* **EXERCISE PASSAGE**
The Day of Your Speech: A Quick Checklist

  • Eat a light, balanced meal 2-3 hours before
  • Avoid caffeine and sugar that morning
  • Do 10 minutes of physical activity to burn energy
  • Practice your power pose in private
  • Arrive early to familiarize yourself with the space
  • Do breathing exercises right before you start
  • Remember that slight shaking is normal and barely noticeable
  • Focus on your message, not your hands

When the Shaking Shows Up Anyway

Let’s say you do everything right and you’re still shaking. What then?

First, acknowledge it internally without judgment. “Okay, I’m shaking. That’s just adrenaline. It’s not dangerous. I can keep going.”

Take a pause. Breathe. Then continue.

If the shaking is really bad, you can even acknowledge it out loud: “You might notice I’m a bit nervous—this topic really matters to me.” Audiences are almost always sympathetic when speakers show vulnerability. That acknowledgment often releases enough tension that the shaking actually decreases.

Remember that finishing your speech while shaking is infinitely better than not giving it at all. Every person sitting in that audience has felt nervous about something. They understand. They’re not judging you nearly as harshly as you’re judging yourself.

* **INFORMATION**
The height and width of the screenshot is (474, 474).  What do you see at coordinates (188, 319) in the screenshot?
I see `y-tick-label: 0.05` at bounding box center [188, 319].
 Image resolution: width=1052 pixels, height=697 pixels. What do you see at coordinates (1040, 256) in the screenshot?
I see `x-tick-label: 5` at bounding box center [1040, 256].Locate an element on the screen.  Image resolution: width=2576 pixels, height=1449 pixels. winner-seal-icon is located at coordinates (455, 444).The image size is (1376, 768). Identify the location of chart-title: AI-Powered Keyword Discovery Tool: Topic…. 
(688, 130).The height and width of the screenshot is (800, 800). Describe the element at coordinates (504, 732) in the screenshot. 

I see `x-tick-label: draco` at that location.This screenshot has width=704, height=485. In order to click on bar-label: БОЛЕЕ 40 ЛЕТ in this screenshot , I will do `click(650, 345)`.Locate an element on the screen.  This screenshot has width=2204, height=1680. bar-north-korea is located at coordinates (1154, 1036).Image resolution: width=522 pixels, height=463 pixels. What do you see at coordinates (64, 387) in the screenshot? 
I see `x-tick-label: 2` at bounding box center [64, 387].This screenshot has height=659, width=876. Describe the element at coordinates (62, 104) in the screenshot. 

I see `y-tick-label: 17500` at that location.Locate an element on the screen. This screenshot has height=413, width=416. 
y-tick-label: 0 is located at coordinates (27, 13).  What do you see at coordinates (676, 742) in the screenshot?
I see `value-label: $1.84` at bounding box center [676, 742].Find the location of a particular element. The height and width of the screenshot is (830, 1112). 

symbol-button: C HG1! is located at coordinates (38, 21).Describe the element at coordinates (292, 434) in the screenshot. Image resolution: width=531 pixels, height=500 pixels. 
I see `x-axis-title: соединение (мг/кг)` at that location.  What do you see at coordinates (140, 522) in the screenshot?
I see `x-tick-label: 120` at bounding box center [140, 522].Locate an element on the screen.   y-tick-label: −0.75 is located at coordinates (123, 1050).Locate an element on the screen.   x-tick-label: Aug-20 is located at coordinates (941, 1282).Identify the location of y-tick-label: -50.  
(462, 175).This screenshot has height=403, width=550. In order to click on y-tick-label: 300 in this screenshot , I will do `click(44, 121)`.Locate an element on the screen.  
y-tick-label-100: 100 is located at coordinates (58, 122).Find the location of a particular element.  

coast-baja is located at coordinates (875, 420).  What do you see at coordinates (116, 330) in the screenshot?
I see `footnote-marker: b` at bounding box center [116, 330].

* **WHAT TO DO**
Please carry on the passage about shaking during a speech from the point where it stops. The rows play no part in this exercise.

* **OUTPUT BELOW**
Final Thoughts

Shaking when you give a speech doesn’t make you a bad speaker. Some of the best speakers in the world still get shaky before big presentations. The difference is they’ve learned not to let it stop them.

Your goal isn’t to become someone who never feels nervous or never shakes. Your goal is to speak effectively despite the shaking. To deliver your message even when your hands are trembling. To realize that the shaking is just a side effect of caring about what you’re saying.

The more you speak, the easier it gets. The techniques above will help, but ultimately, the best solution is simply doing it more often. Each speech you give teaches your body that this isn’t actually dangerous. Eventually, the shaking lessens naturally.

Until then, breathe deeply, ground your feet, use those hand gestures, and keep speaking. You’re doing better than you think you are.